> How to complete this task
Skip the pictures. Set down, word for word, the lines from the start of the material up to and including the line with "Given: Click the Cart (1) heading".

> Dataset entries

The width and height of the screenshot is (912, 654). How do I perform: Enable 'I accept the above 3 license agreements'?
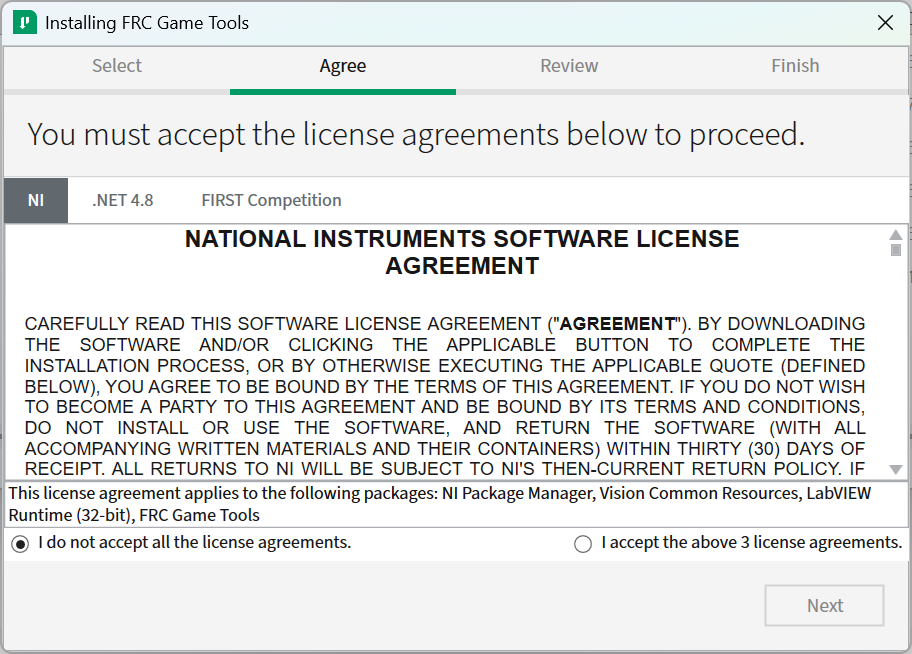tap(583, 543)
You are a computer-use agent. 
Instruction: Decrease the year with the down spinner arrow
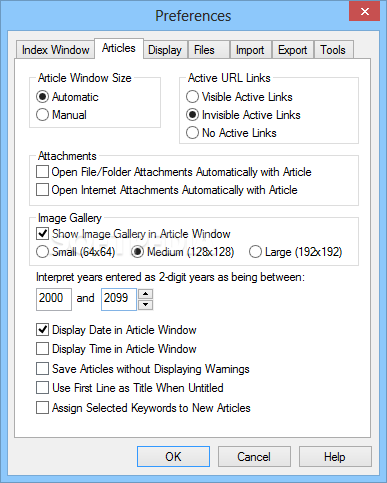[145, 305]
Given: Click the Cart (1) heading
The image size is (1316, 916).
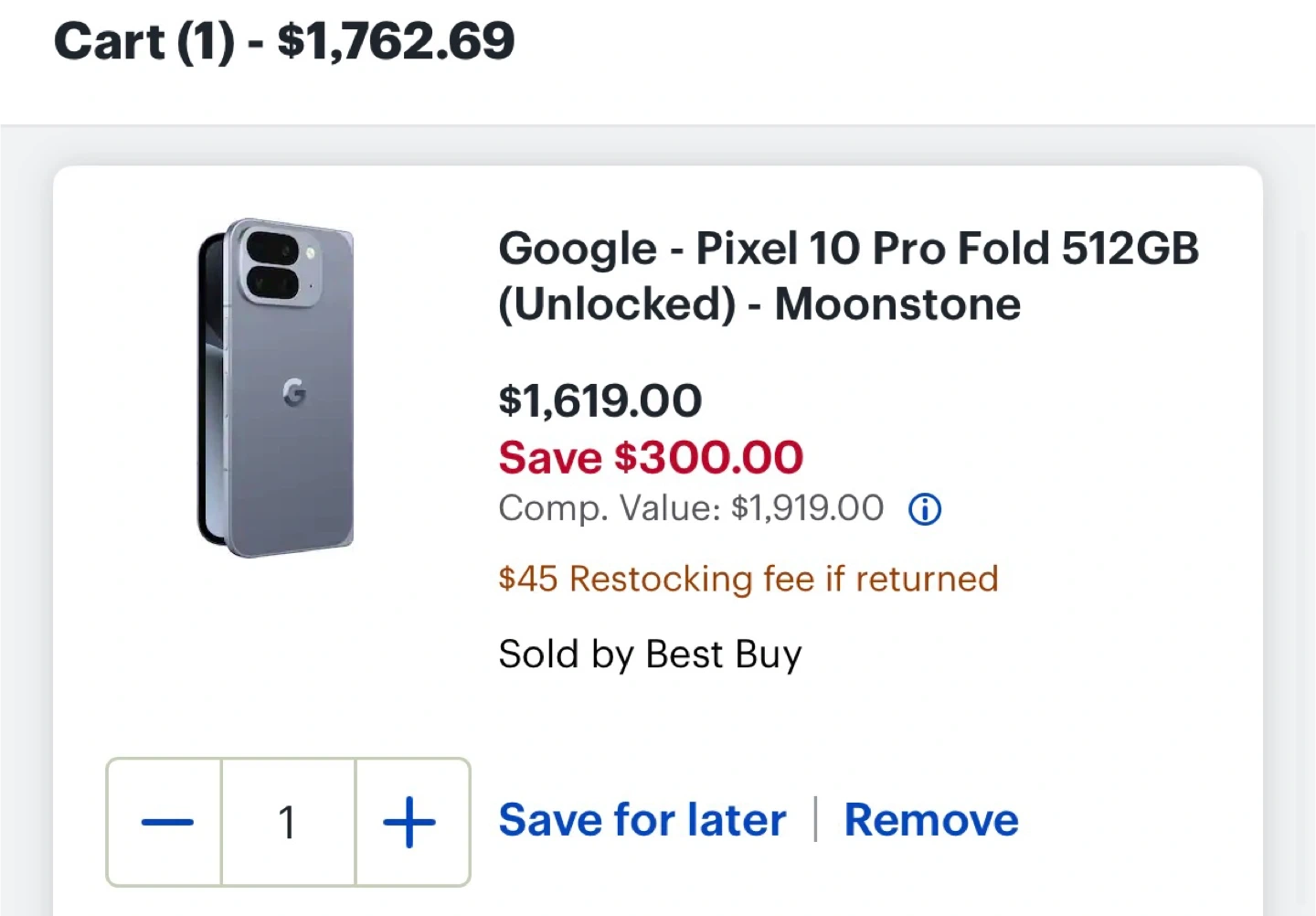Looking at the screenshot, I should (x=143, y=42).
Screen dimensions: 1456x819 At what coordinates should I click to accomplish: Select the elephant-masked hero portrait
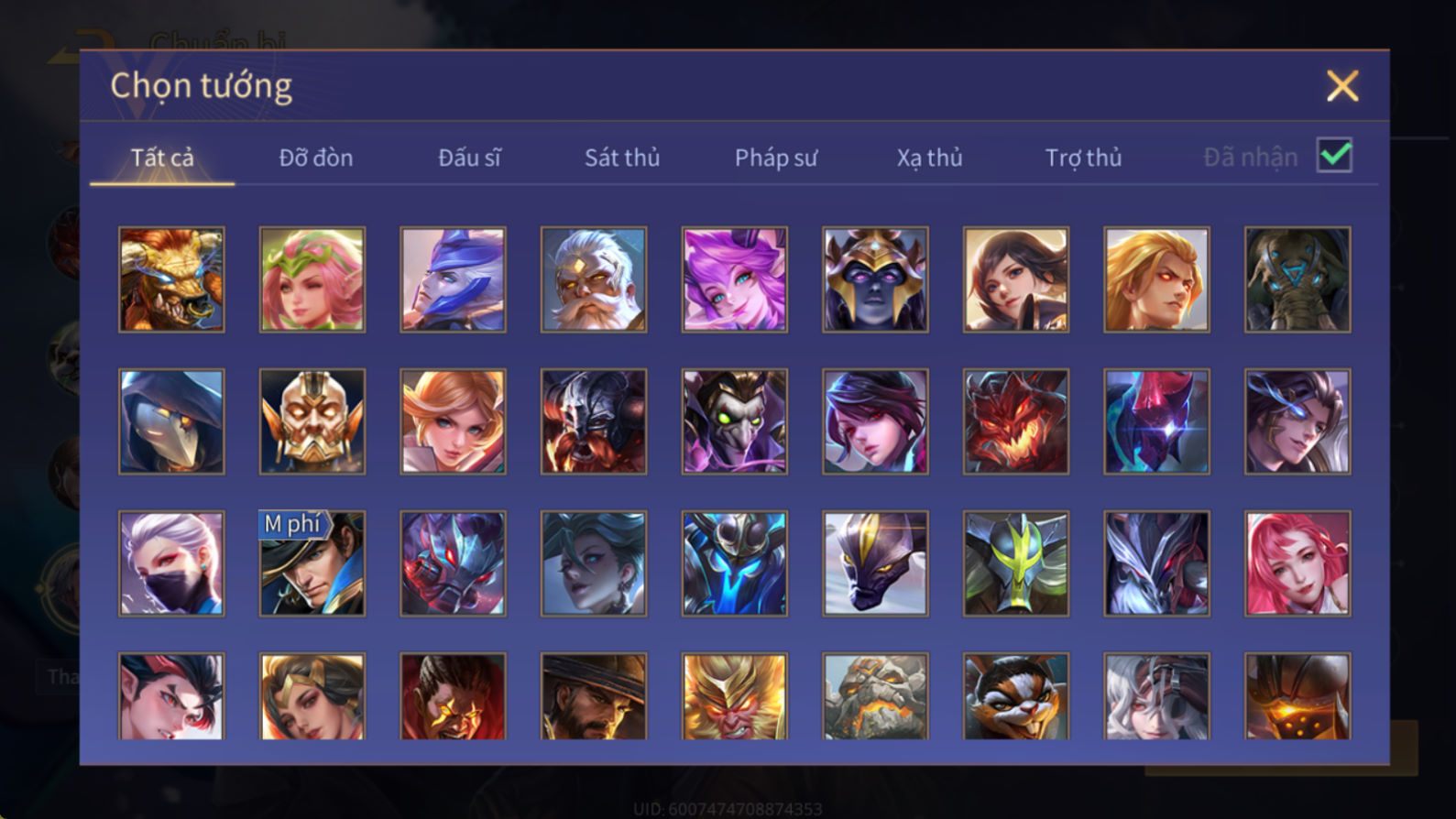point(1297,279)
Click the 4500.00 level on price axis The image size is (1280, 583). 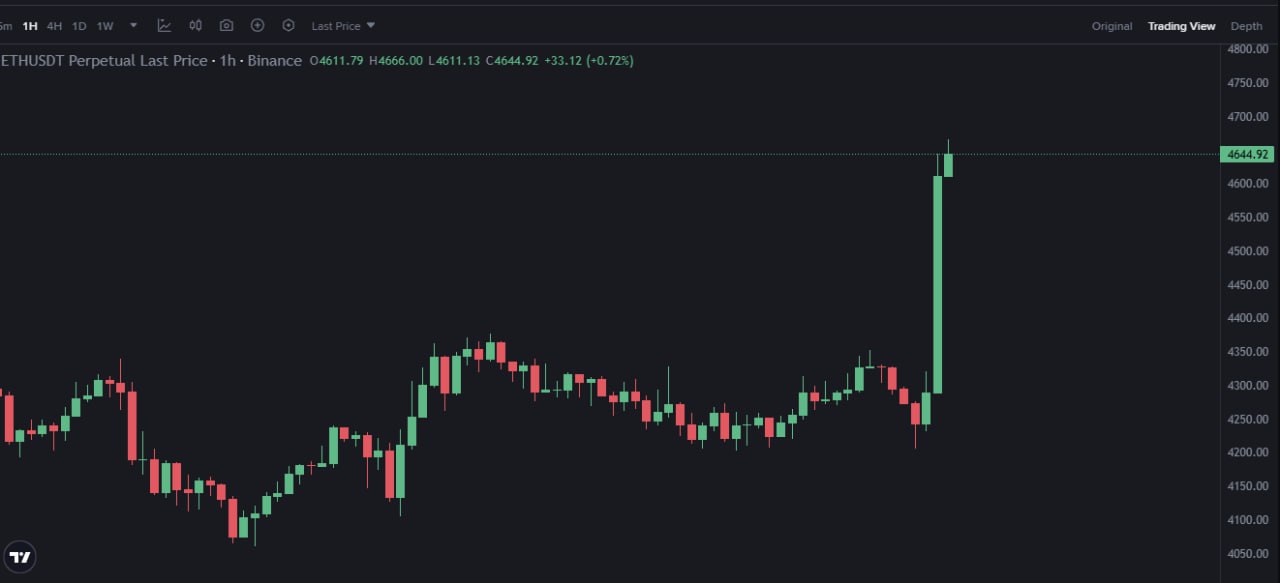(1248, 251)
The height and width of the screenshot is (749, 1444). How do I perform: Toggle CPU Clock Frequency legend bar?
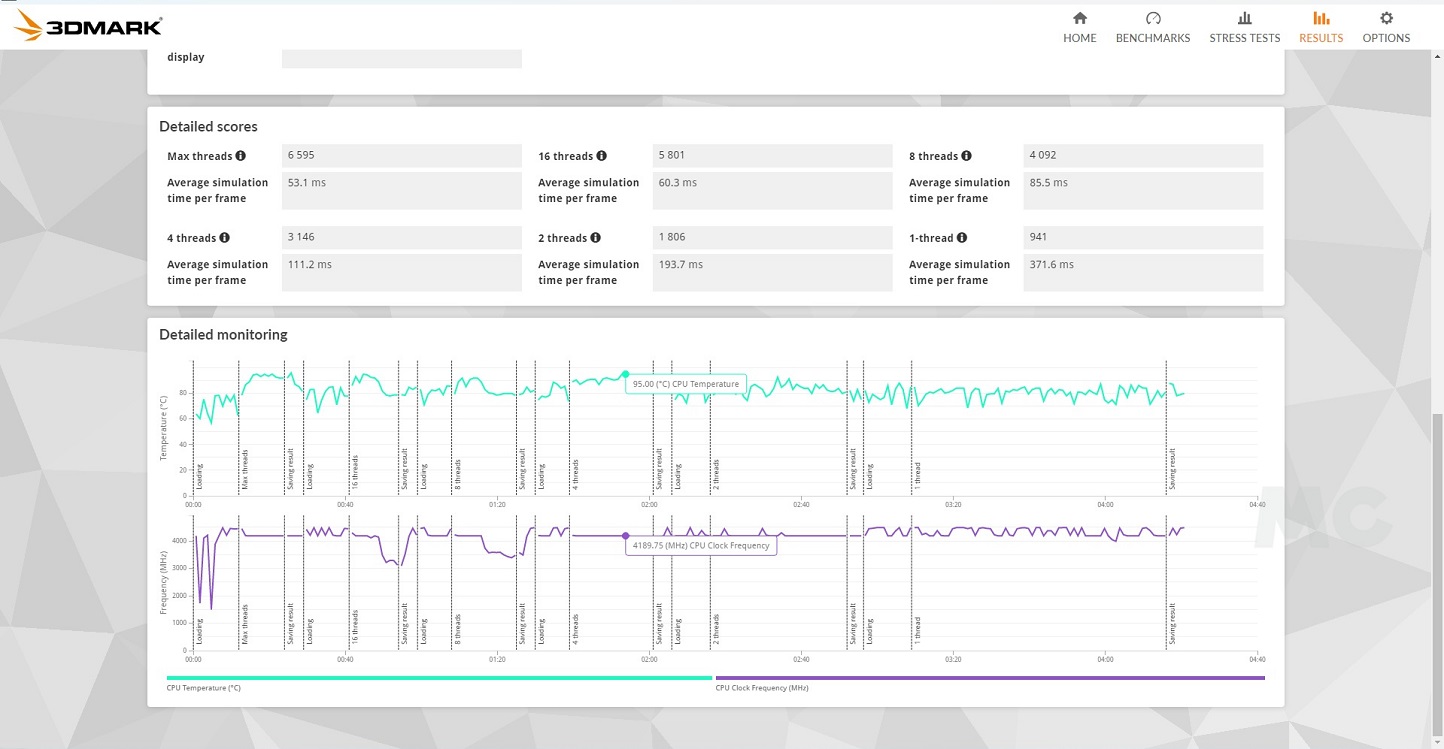[x=990, y=678]
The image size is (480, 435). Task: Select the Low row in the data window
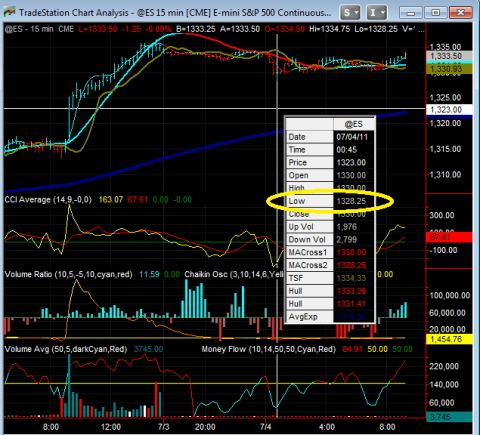coord(330,201)
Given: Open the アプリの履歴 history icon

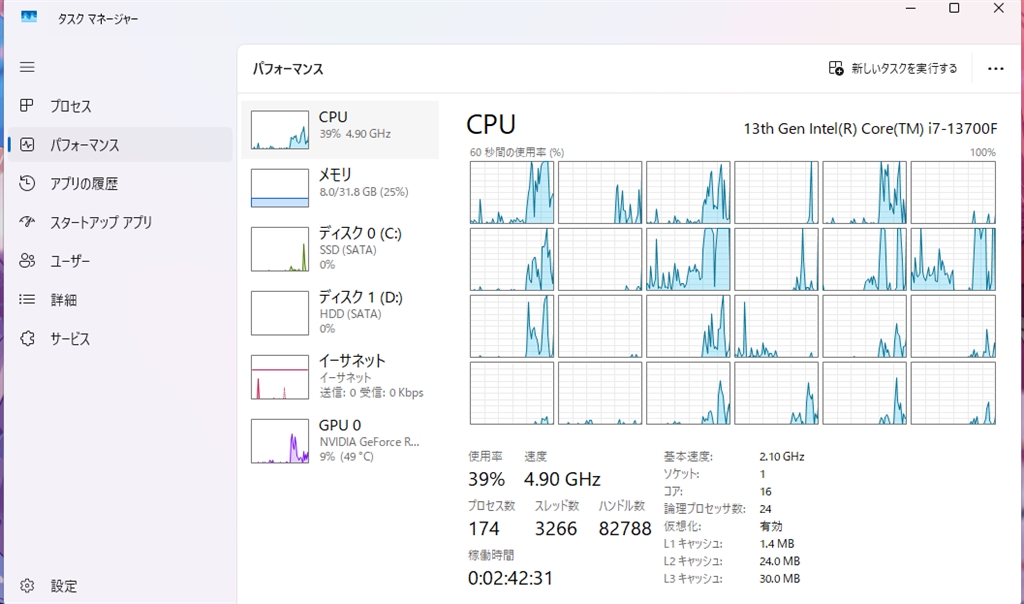Looking at the screenshot, I should (28, 184).
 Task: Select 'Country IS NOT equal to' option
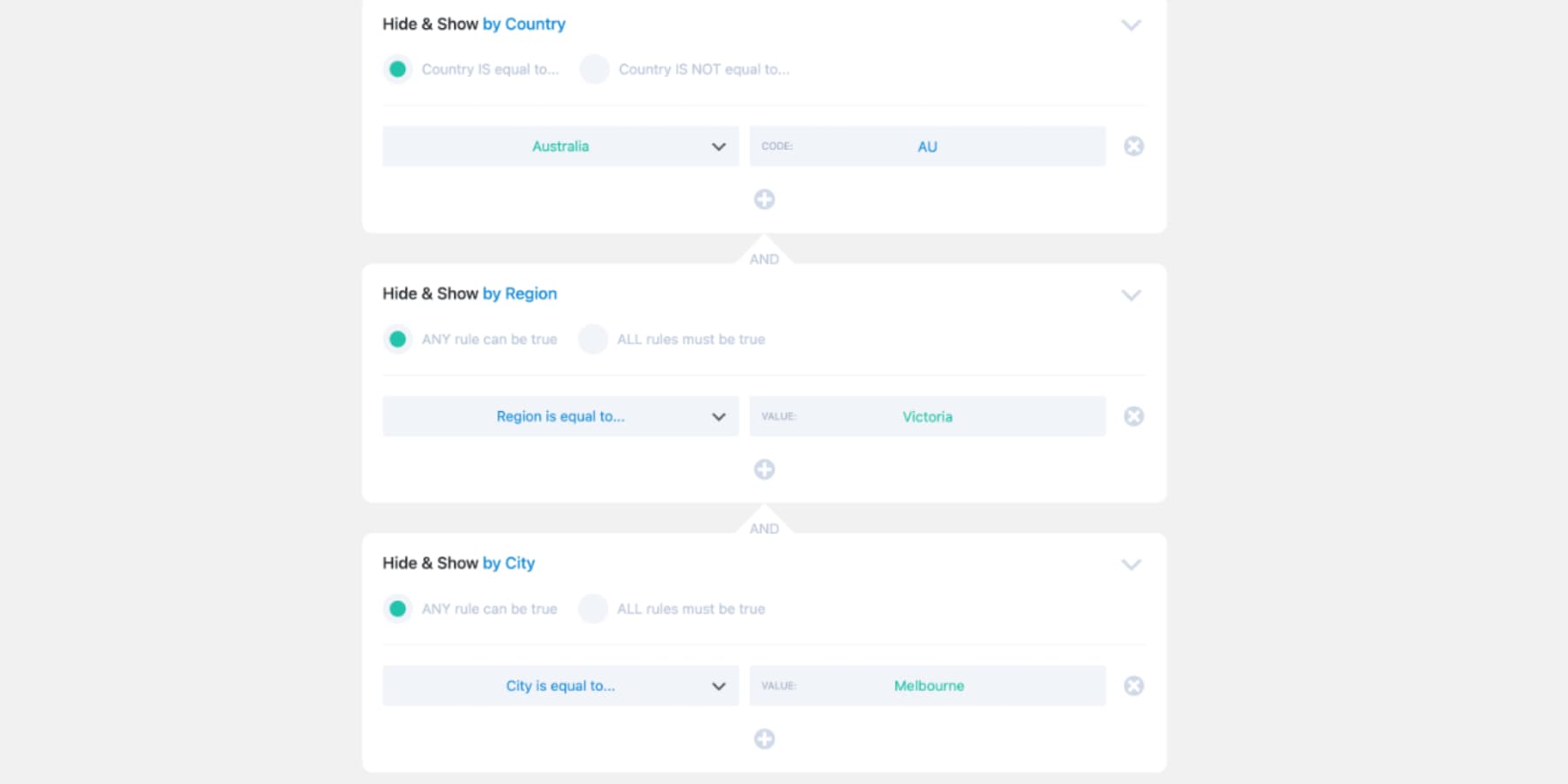(594, 69)
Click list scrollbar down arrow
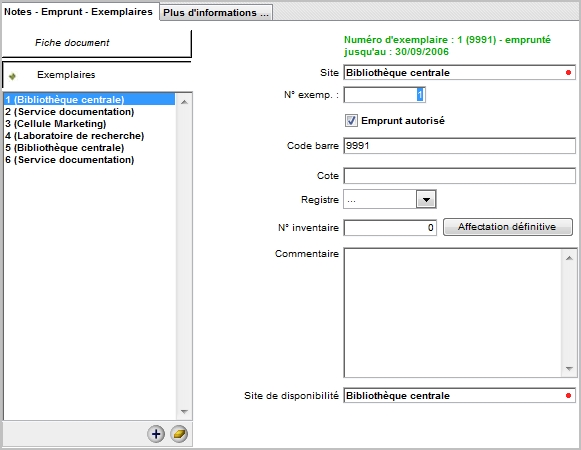Screen dimensions: 581x450 tap(184, 411)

> Result of the exercise
The width and height of the screenshot is (912, 654). How do I perform: Enable 'I accept the above 3 license agreements'?
tap(583, 543)
You are a computer-use agent. 
Instruction: Decrease the year with the down spinner arrow
[145, 305]
Given: Click the Cart (1) heading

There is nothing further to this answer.